American marketing company

Crossmark, Inc. is a sales and marketing services company that operates within the consumer goods industry. The company was established in 1905 by Willis Johnson and E. Leslie Hunt in Fort Smith, Arkansas as a provision supply point for groups traveling to the Oklahoma Territory. Crossmark contributes research and data to the Food Marketing Institute. The company serves grocery, mass, club, drug, convenience store, and home improvement channels.

Acquired in 2024, Crossmark is a subsidiary of Acosta Group, a parent brand that unifies several agencies under a single enterprise structure.

==History==
The company was founded in 1905 as Johnson and Hunt Merchandise Brokers in Fort Smith, Arkansas. The company began as a provision supply point for groups traveling to the Oklahoma Territory and evolved into a national sales and marketing agency over the next century.

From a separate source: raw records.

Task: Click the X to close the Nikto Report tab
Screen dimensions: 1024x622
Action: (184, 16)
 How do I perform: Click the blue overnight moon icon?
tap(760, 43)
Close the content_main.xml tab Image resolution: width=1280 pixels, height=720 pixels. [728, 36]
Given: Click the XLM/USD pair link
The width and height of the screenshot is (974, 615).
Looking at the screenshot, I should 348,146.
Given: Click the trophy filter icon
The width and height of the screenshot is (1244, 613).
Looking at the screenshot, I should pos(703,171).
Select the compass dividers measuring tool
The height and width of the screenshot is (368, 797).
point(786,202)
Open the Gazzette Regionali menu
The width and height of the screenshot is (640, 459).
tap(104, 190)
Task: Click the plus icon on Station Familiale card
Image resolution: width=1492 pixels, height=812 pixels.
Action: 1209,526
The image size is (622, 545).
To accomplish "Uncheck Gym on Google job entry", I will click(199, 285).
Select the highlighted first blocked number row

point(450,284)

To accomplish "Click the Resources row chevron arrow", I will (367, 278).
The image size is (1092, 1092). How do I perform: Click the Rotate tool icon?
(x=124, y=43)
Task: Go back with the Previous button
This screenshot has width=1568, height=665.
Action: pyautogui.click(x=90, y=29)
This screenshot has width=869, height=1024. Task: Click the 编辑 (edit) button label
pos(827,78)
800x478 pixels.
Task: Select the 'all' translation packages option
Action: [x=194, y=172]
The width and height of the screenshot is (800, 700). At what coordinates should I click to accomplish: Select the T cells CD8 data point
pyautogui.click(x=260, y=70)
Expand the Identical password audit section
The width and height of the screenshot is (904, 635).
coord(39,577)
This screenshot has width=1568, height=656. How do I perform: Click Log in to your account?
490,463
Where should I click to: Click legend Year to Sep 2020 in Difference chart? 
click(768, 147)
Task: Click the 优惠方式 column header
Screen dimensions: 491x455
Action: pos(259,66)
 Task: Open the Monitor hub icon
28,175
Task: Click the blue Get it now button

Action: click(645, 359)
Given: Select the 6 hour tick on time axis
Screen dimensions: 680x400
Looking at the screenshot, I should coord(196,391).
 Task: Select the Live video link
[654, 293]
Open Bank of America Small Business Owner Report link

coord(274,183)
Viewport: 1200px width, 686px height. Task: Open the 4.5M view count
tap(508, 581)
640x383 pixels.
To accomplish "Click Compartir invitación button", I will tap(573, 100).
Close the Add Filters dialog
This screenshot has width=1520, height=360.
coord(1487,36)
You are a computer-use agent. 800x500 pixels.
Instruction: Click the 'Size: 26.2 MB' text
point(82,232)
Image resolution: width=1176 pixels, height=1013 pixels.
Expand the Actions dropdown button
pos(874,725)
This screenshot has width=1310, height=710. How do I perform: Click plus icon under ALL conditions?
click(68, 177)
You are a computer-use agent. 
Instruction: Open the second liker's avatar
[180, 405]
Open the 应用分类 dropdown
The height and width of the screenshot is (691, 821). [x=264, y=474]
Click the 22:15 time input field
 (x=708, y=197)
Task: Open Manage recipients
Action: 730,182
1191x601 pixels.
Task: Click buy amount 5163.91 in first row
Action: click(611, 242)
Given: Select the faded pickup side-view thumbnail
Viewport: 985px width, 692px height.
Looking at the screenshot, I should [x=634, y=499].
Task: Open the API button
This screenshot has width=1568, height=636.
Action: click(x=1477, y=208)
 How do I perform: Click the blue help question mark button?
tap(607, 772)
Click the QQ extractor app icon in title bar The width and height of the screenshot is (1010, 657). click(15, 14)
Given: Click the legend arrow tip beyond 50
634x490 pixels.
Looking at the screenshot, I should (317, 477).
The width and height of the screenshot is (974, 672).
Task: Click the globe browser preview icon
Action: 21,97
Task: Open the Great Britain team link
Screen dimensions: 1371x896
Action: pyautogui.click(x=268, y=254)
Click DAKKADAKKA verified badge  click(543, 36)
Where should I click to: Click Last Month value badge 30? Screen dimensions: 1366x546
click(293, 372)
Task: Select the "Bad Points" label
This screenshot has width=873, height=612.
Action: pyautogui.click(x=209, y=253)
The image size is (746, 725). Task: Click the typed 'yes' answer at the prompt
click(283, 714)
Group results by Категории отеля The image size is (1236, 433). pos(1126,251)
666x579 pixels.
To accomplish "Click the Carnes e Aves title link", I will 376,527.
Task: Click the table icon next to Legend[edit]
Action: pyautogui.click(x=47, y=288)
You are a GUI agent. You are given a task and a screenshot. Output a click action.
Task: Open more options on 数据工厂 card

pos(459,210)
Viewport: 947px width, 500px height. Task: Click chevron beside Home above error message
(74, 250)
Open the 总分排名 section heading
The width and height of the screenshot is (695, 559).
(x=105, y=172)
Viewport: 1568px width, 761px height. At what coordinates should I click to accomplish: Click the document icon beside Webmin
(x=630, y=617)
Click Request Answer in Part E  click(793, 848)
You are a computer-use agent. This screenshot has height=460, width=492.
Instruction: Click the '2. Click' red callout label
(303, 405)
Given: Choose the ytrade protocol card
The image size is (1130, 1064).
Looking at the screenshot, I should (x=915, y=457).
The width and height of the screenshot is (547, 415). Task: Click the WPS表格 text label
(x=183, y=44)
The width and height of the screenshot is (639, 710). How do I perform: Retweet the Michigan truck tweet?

In 1914, the company was renamed as Willis Johnson & Company and operations moved to Little Rock, Arkansas.

In 1943, President Roosevelt named Willis Johnson Sr. to the National Office of Price and Administration, a two-year assignment.

In 1944, the W.L. Gordon Company formed in Dallas, Texas. In 1953 the Phillips Brokerage Company was created in Birmingham, Alabama.

In 1977, Johnson and Hunt Merchandise Brokers rebranded to SALES MARK and began travelling across the country to rotate products on shelves.

In 2017, Walmart selected Crossmark as one of five Preferred Services Providers (PSP) to be part of its “Merchandising Services Program”. Only preferred service providers are authorized and approved to perform merchandising services in Walmart’s stores on behalf of the retailer or its suppliers.

==Sales and acquisitions ==
In 1997, Crossmark was one of three companies that collectively controlled 75 percent of the sales and marketing services industry. In 2012, The Dallas Morning News reported that then Plano, Texas-based Crossmark had 34,000 employees and an estimated annual revenue of $1 billion. In December 2012, a majority of the company was sold to the private equity firm Warburg Pincus.

On August 6, 2013, Crossmark agreed to buy Marketing Werks. The Marketing Werks deal will contribute to its total annual revenue of nearly $1 billion. Based in Chicago, Marketing Werks provides experiential marketing campaigns for companies in several consumer industries.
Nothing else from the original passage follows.